THE PROBLEM:
From the entries below, give everything from the line containing "Open the Chat sidebar icon" down through the line containing "[x=204, y=391]" as a Markdown table with the columns Index and Text. Put one line per row, number the rows, and omit blank lines.

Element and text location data

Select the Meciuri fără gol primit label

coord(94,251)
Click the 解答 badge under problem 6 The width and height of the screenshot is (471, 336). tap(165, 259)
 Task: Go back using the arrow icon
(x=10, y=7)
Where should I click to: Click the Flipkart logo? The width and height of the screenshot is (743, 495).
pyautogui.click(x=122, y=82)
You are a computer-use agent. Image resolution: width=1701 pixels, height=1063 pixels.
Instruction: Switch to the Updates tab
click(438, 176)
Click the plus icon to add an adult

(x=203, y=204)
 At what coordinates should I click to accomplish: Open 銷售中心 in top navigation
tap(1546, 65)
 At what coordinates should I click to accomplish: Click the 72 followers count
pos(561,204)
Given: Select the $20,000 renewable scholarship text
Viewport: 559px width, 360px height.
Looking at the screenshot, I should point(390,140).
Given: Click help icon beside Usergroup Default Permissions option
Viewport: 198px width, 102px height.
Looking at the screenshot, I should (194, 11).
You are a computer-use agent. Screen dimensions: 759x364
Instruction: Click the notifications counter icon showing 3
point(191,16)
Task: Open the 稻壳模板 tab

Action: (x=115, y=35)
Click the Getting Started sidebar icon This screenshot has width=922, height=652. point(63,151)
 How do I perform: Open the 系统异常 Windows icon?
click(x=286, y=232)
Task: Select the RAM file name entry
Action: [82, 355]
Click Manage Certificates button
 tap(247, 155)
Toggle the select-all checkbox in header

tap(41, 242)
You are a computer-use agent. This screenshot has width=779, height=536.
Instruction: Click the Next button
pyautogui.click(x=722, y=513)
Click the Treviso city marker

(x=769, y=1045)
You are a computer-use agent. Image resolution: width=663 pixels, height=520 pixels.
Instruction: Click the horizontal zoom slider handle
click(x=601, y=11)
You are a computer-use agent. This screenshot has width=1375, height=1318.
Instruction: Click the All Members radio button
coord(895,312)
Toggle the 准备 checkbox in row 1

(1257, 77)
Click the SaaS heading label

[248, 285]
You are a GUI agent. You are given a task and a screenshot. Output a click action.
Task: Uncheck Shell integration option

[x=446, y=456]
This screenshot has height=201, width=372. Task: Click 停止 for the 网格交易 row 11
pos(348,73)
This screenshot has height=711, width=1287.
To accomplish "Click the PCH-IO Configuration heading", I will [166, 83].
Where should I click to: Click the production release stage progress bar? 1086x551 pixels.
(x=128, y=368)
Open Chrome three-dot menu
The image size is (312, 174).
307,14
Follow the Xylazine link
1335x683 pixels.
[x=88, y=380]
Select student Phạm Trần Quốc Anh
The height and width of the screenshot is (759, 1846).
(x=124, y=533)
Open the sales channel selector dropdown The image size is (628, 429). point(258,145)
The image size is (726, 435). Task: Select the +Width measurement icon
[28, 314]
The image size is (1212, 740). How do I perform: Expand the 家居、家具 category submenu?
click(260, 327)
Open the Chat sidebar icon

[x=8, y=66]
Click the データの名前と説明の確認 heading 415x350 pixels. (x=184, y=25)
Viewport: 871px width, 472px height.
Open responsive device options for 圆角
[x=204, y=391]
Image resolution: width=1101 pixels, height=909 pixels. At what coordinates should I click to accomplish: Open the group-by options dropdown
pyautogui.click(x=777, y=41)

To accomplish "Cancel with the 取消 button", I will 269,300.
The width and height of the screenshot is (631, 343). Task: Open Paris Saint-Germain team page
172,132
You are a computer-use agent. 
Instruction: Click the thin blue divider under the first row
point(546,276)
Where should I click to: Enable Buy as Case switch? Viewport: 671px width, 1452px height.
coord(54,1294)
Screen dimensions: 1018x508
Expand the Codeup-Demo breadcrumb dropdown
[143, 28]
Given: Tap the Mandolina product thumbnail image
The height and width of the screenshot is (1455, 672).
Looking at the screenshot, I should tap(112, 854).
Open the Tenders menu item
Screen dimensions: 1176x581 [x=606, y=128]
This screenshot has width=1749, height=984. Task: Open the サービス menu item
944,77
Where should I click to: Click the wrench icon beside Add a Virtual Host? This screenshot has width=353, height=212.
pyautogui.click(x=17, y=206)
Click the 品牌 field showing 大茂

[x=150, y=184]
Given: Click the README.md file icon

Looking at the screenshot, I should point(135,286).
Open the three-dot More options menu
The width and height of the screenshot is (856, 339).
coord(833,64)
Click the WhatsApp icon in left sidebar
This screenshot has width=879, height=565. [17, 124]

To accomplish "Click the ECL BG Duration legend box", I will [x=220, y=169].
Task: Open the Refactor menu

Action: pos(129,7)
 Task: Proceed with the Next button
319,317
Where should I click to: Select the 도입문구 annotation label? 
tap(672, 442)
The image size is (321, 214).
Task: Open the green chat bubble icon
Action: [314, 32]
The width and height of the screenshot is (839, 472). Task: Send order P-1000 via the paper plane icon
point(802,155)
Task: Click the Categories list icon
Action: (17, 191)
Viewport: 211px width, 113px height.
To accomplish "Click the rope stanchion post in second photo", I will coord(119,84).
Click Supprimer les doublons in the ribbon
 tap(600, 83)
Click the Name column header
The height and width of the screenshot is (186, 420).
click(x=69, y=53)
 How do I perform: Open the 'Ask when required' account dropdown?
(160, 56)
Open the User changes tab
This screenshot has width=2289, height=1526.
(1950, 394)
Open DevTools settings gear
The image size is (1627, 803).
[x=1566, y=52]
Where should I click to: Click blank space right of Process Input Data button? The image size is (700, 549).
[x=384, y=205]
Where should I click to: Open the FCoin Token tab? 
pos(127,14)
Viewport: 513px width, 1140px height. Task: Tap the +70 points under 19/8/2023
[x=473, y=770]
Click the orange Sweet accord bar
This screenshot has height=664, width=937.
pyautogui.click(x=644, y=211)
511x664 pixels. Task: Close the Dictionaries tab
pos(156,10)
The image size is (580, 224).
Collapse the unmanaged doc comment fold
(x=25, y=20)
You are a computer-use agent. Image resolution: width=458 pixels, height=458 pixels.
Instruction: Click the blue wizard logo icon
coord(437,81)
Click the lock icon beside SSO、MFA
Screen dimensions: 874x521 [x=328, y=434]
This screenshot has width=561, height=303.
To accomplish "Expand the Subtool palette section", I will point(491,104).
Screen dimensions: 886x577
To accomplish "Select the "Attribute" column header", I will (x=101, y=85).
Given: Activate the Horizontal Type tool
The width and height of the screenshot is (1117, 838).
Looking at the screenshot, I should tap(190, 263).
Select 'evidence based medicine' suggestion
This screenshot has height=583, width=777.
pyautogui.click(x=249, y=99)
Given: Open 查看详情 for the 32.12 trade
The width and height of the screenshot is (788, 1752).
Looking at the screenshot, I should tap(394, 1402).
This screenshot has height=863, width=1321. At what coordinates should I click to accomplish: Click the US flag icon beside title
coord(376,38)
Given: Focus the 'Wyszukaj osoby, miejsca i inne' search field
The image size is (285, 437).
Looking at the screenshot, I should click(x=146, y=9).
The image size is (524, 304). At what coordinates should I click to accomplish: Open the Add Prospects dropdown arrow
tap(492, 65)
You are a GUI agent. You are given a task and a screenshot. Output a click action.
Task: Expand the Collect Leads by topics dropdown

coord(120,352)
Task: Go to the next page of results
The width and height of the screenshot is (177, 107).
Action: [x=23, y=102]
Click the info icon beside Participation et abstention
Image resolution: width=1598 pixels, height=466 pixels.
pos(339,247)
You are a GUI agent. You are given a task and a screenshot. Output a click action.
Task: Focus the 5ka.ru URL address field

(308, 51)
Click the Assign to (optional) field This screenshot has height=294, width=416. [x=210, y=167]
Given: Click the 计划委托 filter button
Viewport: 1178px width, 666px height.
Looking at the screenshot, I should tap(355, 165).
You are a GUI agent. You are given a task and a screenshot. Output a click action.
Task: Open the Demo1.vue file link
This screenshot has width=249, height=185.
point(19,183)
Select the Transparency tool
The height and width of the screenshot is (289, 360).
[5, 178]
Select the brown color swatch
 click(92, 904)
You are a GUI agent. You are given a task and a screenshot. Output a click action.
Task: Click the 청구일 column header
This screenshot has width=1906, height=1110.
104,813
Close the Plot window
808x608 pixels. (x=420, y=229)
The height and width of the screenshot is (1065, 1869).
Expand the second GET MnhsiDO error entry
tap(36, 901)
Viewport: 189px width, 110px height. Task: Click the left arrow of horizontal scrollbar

ANSWER:
| Index | Text |
|---|---|
| 1 | Open the Chat sidebar icon |
| 2 | [x=8, y=66] |
| 3 | Click the データの名前と説明の確認 heading 415x350 pixels. (x=184, y=25) |
| 4 | Viewport: 871px width, 472px height. |
| 5 | Open responsive device options for 圆角 |
| 6 | [x=204, y=391] |